Monday, July 6th, 2009
My lips will praise you, Lord,
for sweeter than life is your merciful love.
The land of amore may have given the world Casanova, but it has also given the Church a great company of witnesses to the virtue of chastity, a group of heroic women whom we acknowledge as the “virgin-martyrs.” St. Lucy, St. Cecilia, and St. Agnes all hail from Italy, as well as a latecomer to their noble band, the saint we remember today, Maria Goretti.

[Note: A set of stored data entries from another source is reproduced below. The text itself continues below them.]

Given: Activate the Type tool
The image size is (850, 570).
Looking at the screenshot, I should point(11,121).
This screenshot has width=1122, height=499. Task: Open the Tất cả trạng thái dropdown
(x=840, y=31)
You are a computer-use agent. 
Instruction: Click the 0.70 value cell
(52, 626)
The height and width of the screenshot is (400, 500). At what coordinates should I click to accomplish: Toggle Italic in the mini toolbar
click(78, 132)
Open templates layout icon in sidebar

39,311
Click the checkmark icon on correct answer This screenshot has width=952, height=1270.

The virgin-martyrs continue to witness to Christians the order contained within the virtue of charity. All loves, and especially our disordered loves, must of their very nature be subordinated to the love of Christ. In the love of Christ, all other loves find their healing, rectification, and right ordering. The virgin-martyrs knew this truth, and they offered their lives to Christ before settling for any love smaller and indeed cheaper than his.
St. Maria Goretti’s witness continues to capture the modern imagination, albeit negatively at times. The culture’s sometimes disbelieving response to her life and death reveals how easily we can lose sight of chastity’s importance, and how little we can trust the the reality and power of the love of Christ. Still, Maria’s witness offers a healing salve to our weakened sensibilities, and her intercession can reintroduce us to the love she knew.
From Catholic Online:
Maria was born in Corinaldo, Ancona, Italy, on October 16 1890. Her farmworker father moved his family to Ferrier di Conca, near Anzio. Her father died of malaria and her mother had to struggle to feed her children.
In 1902 an eighteen-year-old neighbor, Alexander, grabbed her from her steps and tried to rape her. When Maria said that she would rather died than submit, Alexander began stabbing her with a knife.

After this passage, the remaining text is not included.